April 1, 2021
Revision: 1.0
ARTICLE 1: Name
The name of this not-for-profit organization is the Golden State Brew Club.
ARTICLE 2: Mission Statement
The Golden State Brew Club (GSBC) is first and foremost enthusiastic about educating and improving members’ knowledge of home brewing and tasting beer in an atmosphere that is free of beer snobbery.
The GSBC is dedicated to bringing the craft beer and home brew culture to all. We are committed to creating and maintaining a diverse membership that includes people of all colors, women and men, and members of the LGBTQ community.
The GSBC is devoted to giving back. Our goal is to use our skills as homebrewers to benefit the community by participating in events that raise funds for local scholarships and other philanthropic endeavors that are consistent with our values.
ARTICLE 3: Membership
Membership shall be open to anyone with an interest in home brewing and/or improving their palate of beer, mead, cider, and/or sake. Membership applications from individuals with no interest in the purposes as defined in Article 2 or having not reached the age of 21 shall be declined.
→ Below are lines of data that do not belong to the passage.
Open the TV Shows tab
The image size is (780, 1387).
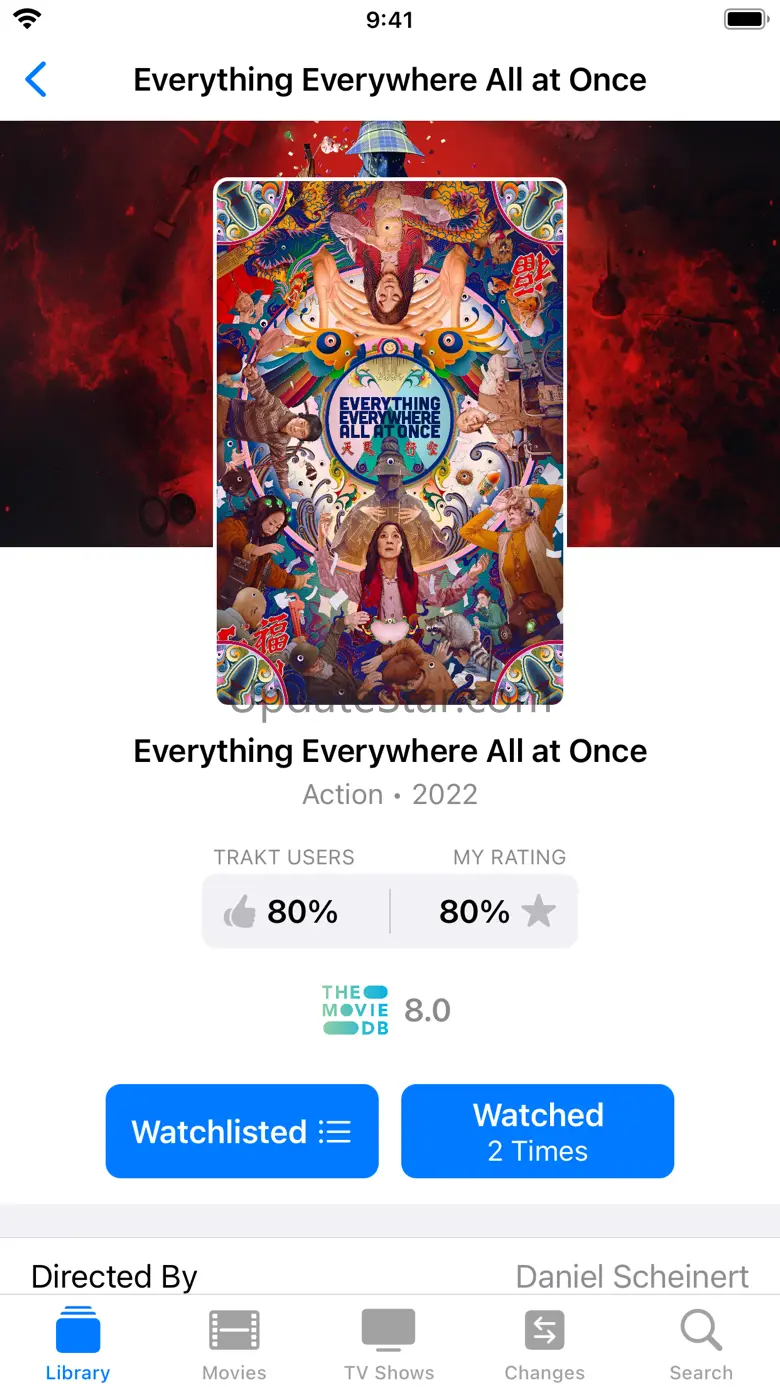[x=389, y=1343]
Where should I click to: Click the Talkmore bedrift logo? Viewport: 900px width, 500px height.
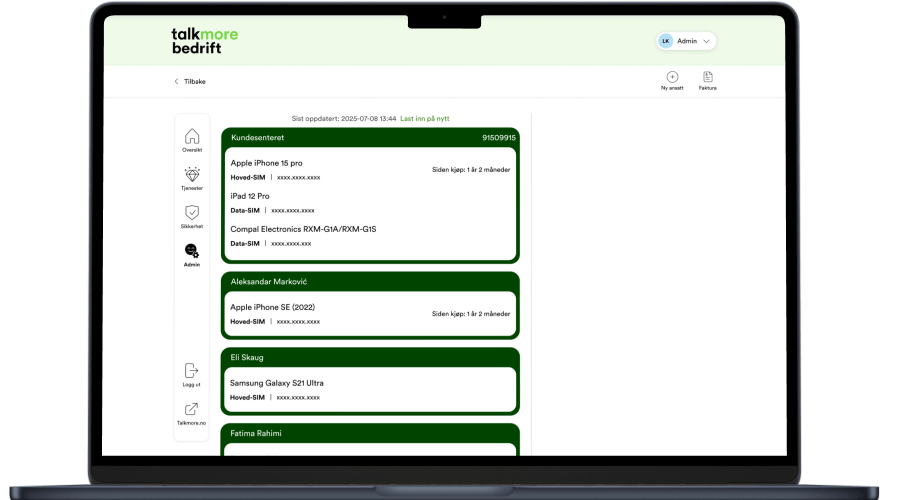click(204, 41)
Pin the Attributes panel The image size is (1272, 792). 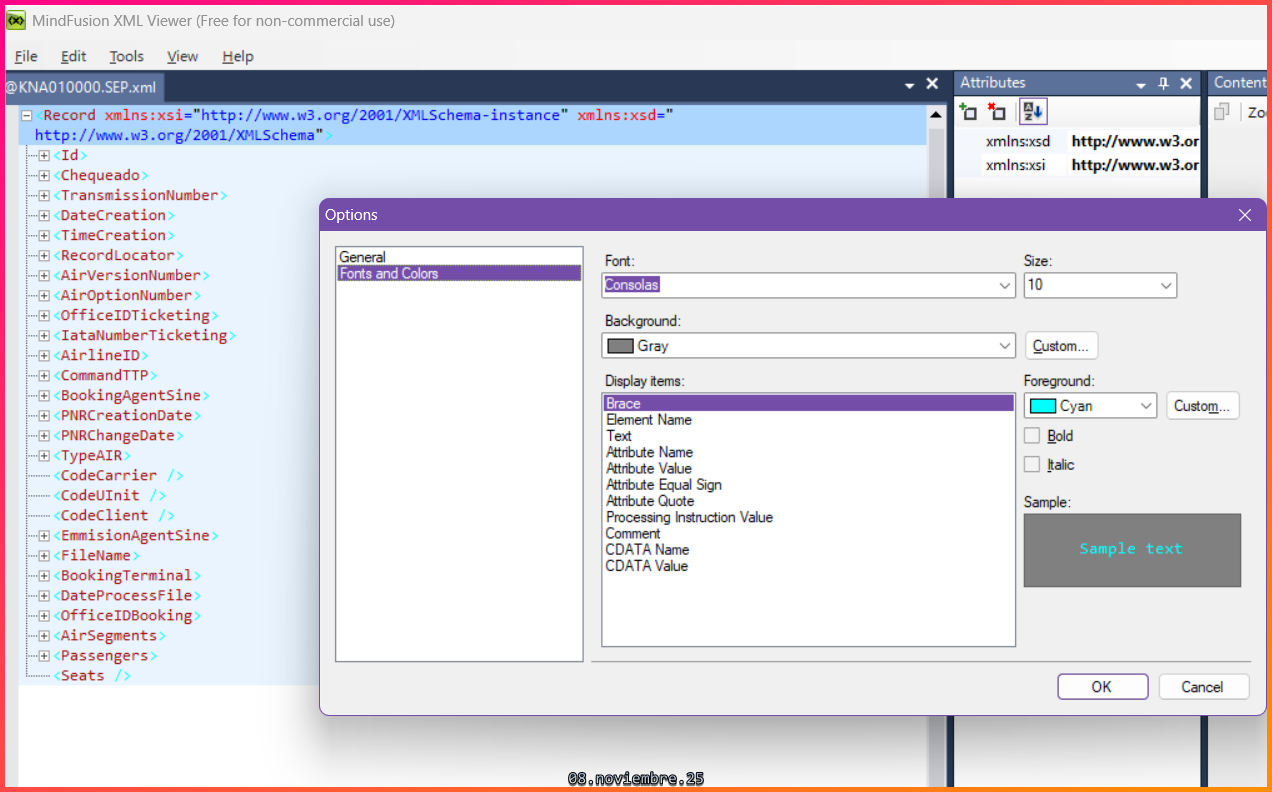pos(1163,84)
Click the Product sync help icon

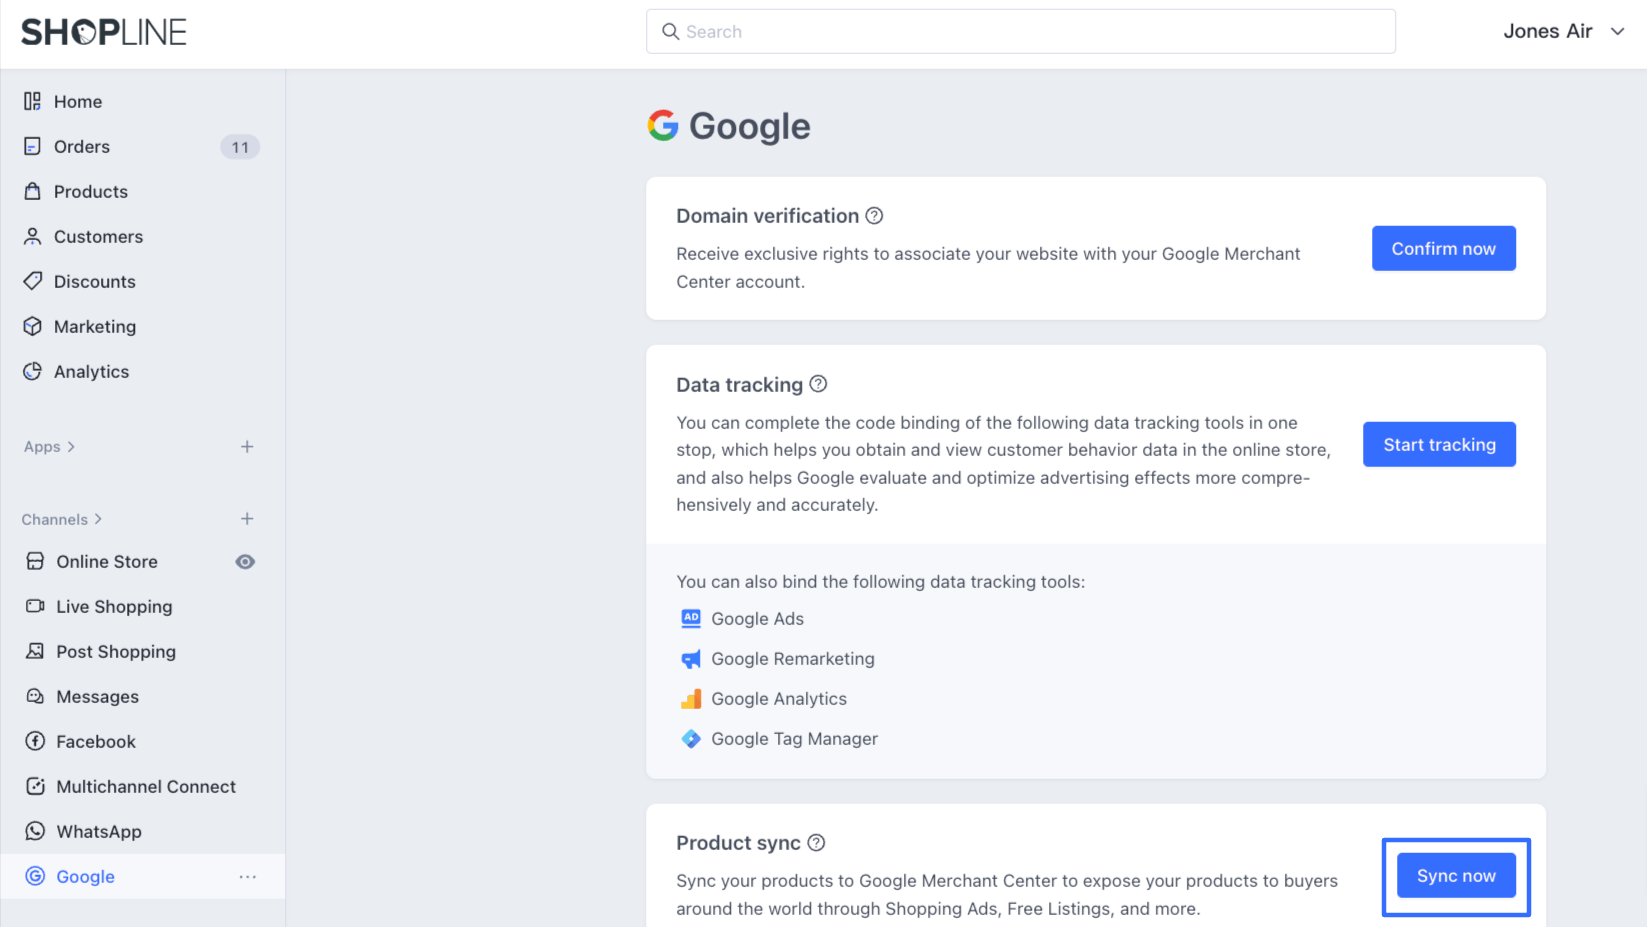coord(816,843)
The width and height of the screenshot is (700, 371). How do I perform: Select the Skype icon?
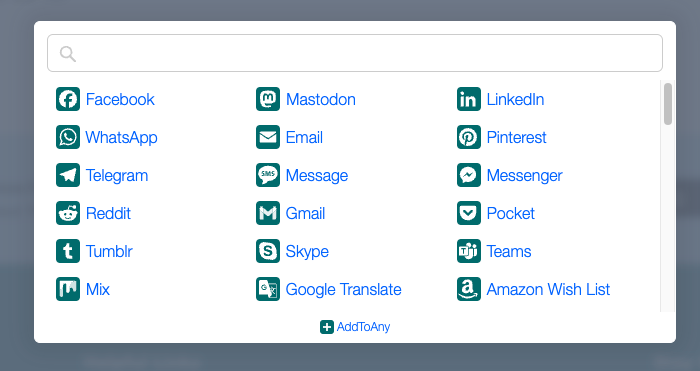[x=268, y=251]
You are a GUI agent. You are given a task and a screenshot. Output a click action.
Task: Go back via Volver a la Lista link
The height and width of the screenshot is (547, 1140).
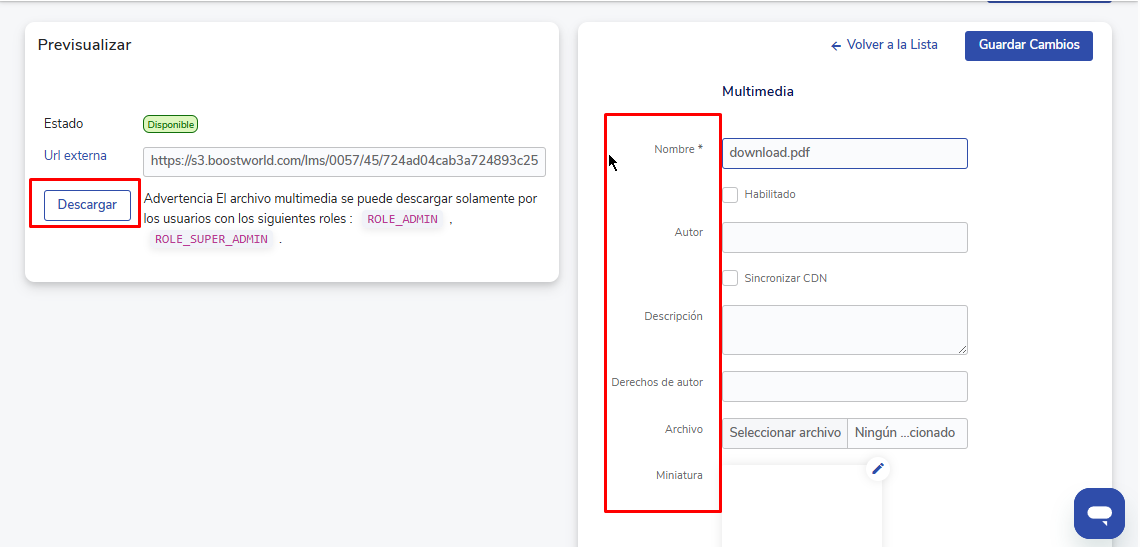[x=891, y=45]
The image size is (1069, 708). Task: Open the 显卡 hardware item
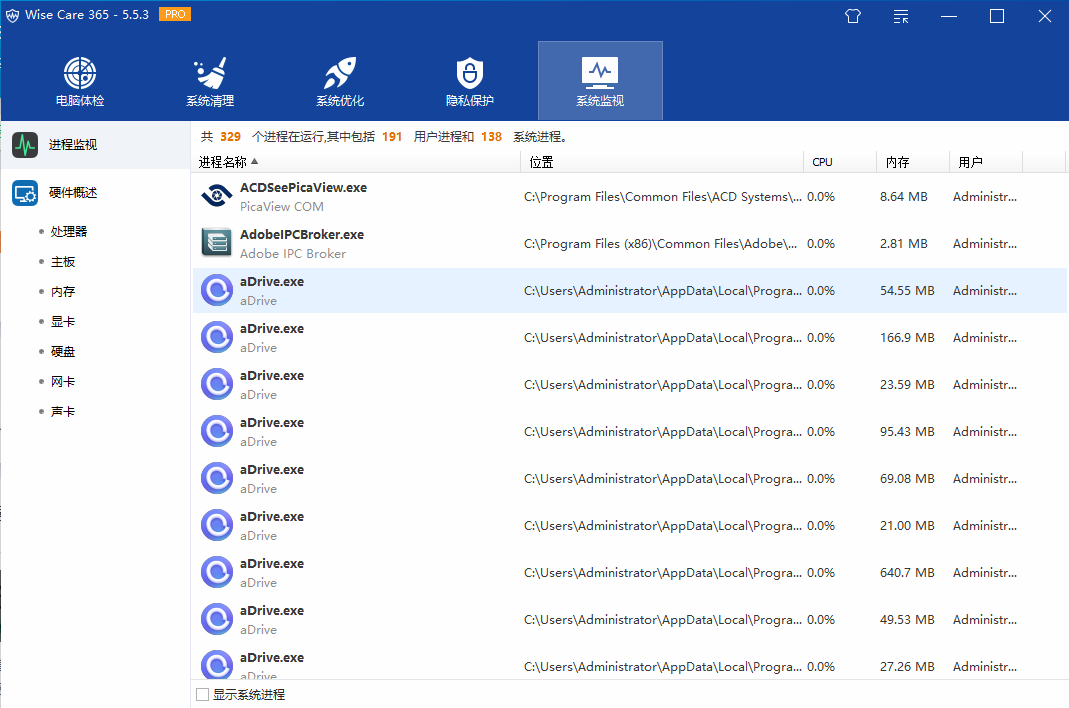click(63, 322)
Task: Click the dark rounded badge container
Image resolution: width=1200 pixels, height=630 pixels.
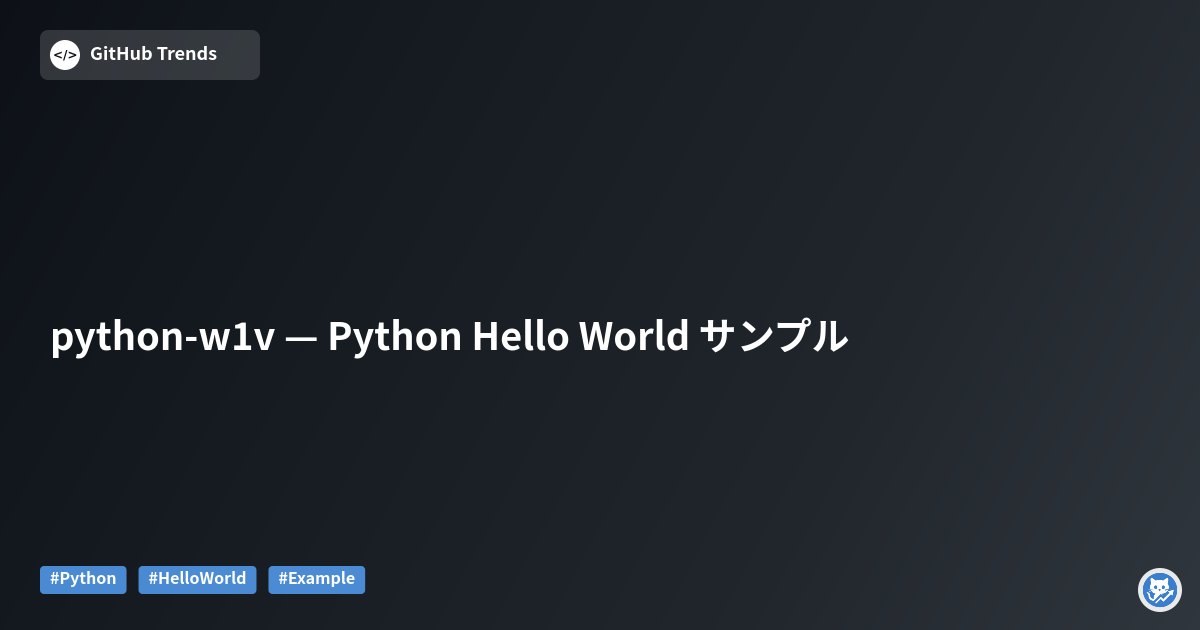Action: click(x=150, y=54)
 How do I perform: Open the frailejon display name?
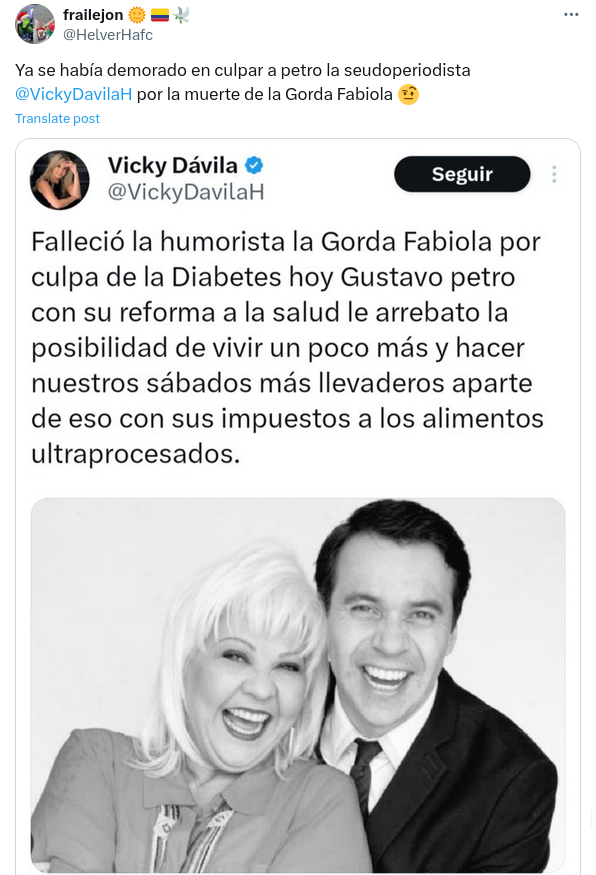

Membership term shall be for one year, ending on April 30.
3:1 Membership Defined
3.1.1. Individual Membership
Individual members are persons at least 21 years of age at the time of their application and who have paid membership dues as described in Article 3.3. Individual members shall have the right to attend all club meetings and events, vote for members of the Executive Board, vote on proposed changes of the club bylaws, hold office, be appointed to non-elected Executive Board positions and volunteer to conduct official club business.
3.1.2. Group Membership
Group Membership extends the Individual Membership to include the individual member’s partner. All group members shall be persons at least 21 years of age at the time of their application. The group membership is entitled to one vote on any club matter. Either member may cast the one vote.
Group Membership includes only two persons.
3.2. Membership Acceptance
Membership shall be accepted when the applicant has made payment of the appropriate dues, provided age verification by presentation of a government-issued identification and completion of the appropriate club application form. Any Executive Board member may verify the applicant’s age.
3.3. Dues
The dues and fees for all club members shall be established by majority vote of the Executive Board at an annual Executive Board meeting.
Annual dues shall be paid at the annual April club meeting.
Failure to submit the amount of club dues by April 30 shall terminate an Individual and/or Group Membership for that calendar year. Membership may be reinstated by payment of the full year’s dues. No prorated dues are available for late payment.
[New members may be assessed half the dues if making an application during or after September.]
3.4. Revocation of Membership
Membership in the club may be revoked by motion and majority vote of the Executive Board. Prior notification of the pending vote shall be given to the member in question and to the general membership. Grounds for revocation of membership shall include evidence of action(s) by the member which are inconsistent with and in conflict with these bylaws. The non-revoked member in a group membership shall continue and retain all rights and privileges of the group membership until the end of the membership year.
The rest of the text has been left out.